● **Dataset entries**
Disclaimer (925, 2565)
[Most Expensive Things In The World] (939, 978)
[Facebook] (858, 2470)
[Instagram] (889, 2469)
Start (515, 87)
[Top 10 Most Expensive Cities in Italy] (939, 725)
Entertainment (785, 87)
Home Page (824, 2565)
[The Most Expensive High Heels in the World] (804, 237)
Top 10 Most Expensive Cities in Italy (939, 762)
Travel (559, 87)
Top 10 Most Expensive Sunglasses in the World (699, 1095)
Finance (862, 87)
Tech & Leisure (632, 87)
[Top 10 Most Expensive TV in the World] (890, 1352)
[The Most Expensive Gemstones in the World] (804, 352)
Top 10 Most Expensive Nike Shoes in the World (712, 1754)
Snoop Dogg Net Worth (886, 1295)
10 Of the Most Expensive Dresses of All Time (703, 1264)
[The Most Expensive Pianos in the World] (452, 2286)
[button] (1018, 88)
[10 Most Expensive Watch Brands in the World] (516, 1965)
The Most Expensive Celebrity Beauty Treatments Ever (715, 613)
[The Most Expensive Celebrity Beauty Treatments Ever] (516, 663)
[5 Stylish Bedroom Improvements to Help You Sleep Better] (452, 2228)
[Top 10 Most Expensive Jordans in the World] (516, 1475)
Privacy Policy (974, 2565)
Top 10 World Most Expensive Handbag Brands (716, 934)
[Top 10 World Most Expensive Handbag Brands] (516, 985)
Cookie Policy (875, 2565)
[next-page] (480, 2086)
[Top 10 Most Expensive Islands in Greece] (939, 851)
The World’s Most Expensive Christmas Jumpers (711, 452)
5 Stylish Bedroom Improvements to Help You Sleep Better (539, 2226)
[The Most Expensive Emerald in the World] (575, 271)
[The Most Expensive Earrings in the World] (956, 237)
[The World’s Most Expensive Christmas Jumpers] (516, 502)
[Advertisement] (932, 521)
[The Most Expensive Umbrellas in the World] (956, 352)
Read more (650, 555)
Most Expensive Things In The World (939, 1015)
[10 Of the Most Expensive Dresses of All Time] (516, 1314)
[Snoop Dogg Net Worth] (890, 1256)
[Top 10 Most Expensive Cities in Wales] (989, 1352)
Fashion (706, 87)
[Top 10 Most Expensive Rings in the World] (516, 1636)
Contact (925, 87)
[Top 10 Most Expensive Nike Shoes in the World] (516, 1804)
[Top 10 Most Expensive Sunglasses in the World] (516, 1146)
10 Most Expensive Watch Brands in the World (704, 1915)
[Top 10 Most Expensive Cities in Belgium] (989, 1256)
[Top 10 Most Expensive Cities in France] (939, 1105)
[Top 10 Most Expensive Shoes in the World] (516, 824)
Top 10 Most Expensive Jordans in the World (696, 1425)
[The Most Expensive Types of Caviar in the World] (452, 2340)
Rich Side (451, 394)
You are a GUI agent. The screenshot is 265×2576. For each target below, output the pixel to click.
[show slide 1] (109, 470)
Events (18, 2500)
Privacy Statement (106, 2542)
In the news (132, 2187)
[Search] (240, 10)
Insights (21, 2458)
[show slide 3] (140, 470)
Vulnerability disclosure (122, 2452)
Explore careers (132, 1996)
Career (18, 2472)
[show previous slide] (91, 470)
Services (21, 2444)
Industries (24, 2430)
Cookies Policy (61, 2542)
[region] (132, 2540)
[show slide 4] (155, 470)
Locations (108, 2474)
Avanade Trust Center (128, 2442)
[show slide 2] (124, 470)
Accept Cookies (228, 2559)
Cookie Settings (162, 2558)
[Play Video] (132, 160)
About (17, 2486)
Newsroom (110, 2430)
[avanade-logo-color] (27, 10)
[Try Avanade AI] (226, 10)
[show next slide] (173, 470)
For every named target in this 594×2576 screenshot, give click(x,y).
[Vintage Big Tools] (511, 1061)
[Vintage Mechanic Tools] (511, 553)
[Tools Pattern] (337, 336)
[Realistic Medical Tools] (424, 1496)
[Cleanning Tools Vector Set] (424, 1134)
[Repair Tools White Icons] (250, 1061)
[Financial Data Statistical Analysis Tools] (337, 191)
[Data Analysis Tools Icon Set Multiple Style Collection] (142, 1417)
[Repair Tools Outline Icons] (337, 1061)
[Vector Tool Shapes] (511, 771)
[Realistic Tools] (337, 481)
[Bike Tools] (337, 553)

● **Task to complete**
Lines holding the word "Stylish" in the entries above are the ones to pull out. Copy them all.

● **Result below**
[5 Stylish Bedroom Improvements to Help You Sleep Better] (452, 2228)
5 Stylish Bedroom Improvements to Help You Sleep Better (539, 2226)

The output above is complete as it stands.